--- START OF Page text ---

[ome-users] Interpretation of special characters

Thu Jan 29 00:29:57 GMT 2015

Hi Mario,

> I have a slightly challenging question, at least it is so for me :-)
> We have images where users can write a description into a free-text
> field. Sometimes, users somehow manage to create special characters
> in such fields, probably by copy-pasting from some word-document
> into MetaXpress.
> 
> In the following image, you can find such a case. The character that
> the user seems to have entered should be decimal 150, hex 96. At least
> this is what I get from a hex editor when checking the file. When I
> inspect the image meta data with Matlab, the character is reported
> as "0xFF96", which seems at least to make it possible to recover the
> original value by using only the lower byte.
> 
> With Bio-Formats, I did not manage to recover the original value.
> Instead, the character is reported as decimal 65533, which I learned
> to be an UTF-special for "character could not be parsed"(?) I tried
> all sorts of setting a correct locale, so far without success. Can
> you please advise: is it even supported to handle such cases? Should
> I be able to read the characters identical to the bytes in the file
> with Bio-Formats? How can I set the correct locale for Matlab and/or
> Java? I assume we have de_CH.something here...
>
> The image I used is here:
>   http://data.marssoft.de/b0bCDac-T130_wB09_s25_z0_t1_cRFP_u001.tif
> 
> Rough instructions to reproduce:
>   aFileName = '/tmp/b0bCDac-T130_wB09_s25_z0_t1_cRFP_u001.tif';
>   javaaddpath('.../bioformats_package.jar');
>   vTiffParser = loci.formats.tiff.TiffParser(aFileName);
>   vString = vTiffParser.getComment();
>   uint32(vString.charAt(93))
>   # this returns 65533 for me, not (dec) 150 / (hex) 96

I see the same behavior, which is more or less what I would expect in
this case.  The problematic byte is indeed 0x96, which is not a valid
character by itself.

The TIFF specification indicates that image descriptions should always
be valid ASCII strings.  Bio-Formats is slightly more lenient in that it
always uses UTF-8 encoding for the image description - this is
hard-coded, so changing locales will have no effect.

UTF-8 encoding in Java causes invalid bytes to be replaced with 0xfffd,
which is the standard Unicode replacement character.  It is expected
that converting bytes to a Java String will be lossy if invalid
bytes were present.  Matlab performs invalid byte replacement by escaping
with 0xff, which is also valid but is just a different implementation
choice from Java.

Encoding the image description as ISO-8859-1 instead of UTF-8 would preserve
the original byte value in this case, but I would be a little hesitant to do
this across the board in Bio-Formats.

As it stands, if you need the raw byte values for the image description,
the size and offset to the byte array can be read something like this:

%%
tiffParser = loci.formats.tiff.TiffParser(fileName);
tiffParser.setDoCaching(false);
ifd = tiffParser.getFirstIFD();
ifdEntry = ifd.get(loci.formats.tiff.IFD.IMAGE_DESCRIPTION);
byteArrayOffset = ifdEntry.getValueOffset();
byteArraySize = ifdEntry.getValueCount();
%%

and then the bytes can be read and encoded as desired.

--- END OF Page text ---
--- START OF Dataset section ---

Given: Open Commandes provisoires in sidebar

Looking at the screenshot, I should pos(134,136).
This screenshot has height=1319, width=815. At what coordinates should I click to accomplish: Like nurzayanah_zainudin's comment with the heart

--- END OF Dataset section ---

# [Parts of the exercise]
A: In the mailing-list thread about special characters in TIFF image descriptions, why does setting a different locale not change the value Bio-Formats reports? Answer in one to three sentences.
B: Carry on the mailing-list thread about special characters in TIFF image descriptions, picking up right after its final sentence.

# [Written answers]
A: Bio-Formats always reads the image description as UTF-8, and that choice is hard-coded, so changing the locale has no effect. Because the byte 0x96 is not a valid character on its own, Java's UTF-8 decoding replaces it with the standard replacement character 0xfffd.

B:
If that isn't sufficient, I'd be open to other ideas - it's just a
little tricky, as this byte is fundamentally not valid with respect to
the TIFF specification.

Regards,
-Melissa

On Wed, Jan 28, 2015 at 11:25:24AM +0100, Mario Emmenlauer wrote:
> 
> Dear Bio-Formats developers,
> 
> I have a slightly challenging question, at least it is so for me :-)
> We have images where users can write a description into a free-text
> field. Sometimes, users somehow manage to create special characters
> in such fields, probably by copy-pasting from some word-document
> into MetaXpress.
> 
> In the following image, you can find such a case. The character that
> the user seems to have entered should be decimal 150, hex 96. At least
> this is what I get from a hex editor when checking the file. When I
> inspect the image meta data with Matlab, the character is reported
> as "0xFF96", which seems at least to make it possible to recover the
> original value by using only the lower byte.
> 
> With Bio-Formats, I did not manage to recover the original value.
> Instead, the character is reported as decimal 65533, which I learned
> to be an UTF-special for "character could not be parsed"(?) I tried
> all sorts of setting a correct locale, so far without success. Can
> you please advise: is it even supported to handle such cases? Should
> I be able to read the characters identical to the bytes in the file
> with Bio-Formats? How can I set the correct locale for Matlab and/or
> Java? I assume we have de_CH.something here...
> 
> The image I used is here:
>   http://data.marssoft.de/b0bCDac-T130_wB09_s25_z0_t1_cRFP_u001.tif
> 
> Rough instructions to reproduce:
>   aFileName = '/tmp/b0bCDac-T130_wB09_s25_z0_t1_cRFP_u001.tif';
>   javaaddpath('.../bioformats_package.jar');
>   vTiffParser = loci.formats.tiff.TiffParser(aFileName);
>   vString = vTiffParser.getComment();
>   uint32(vString.charAt(93))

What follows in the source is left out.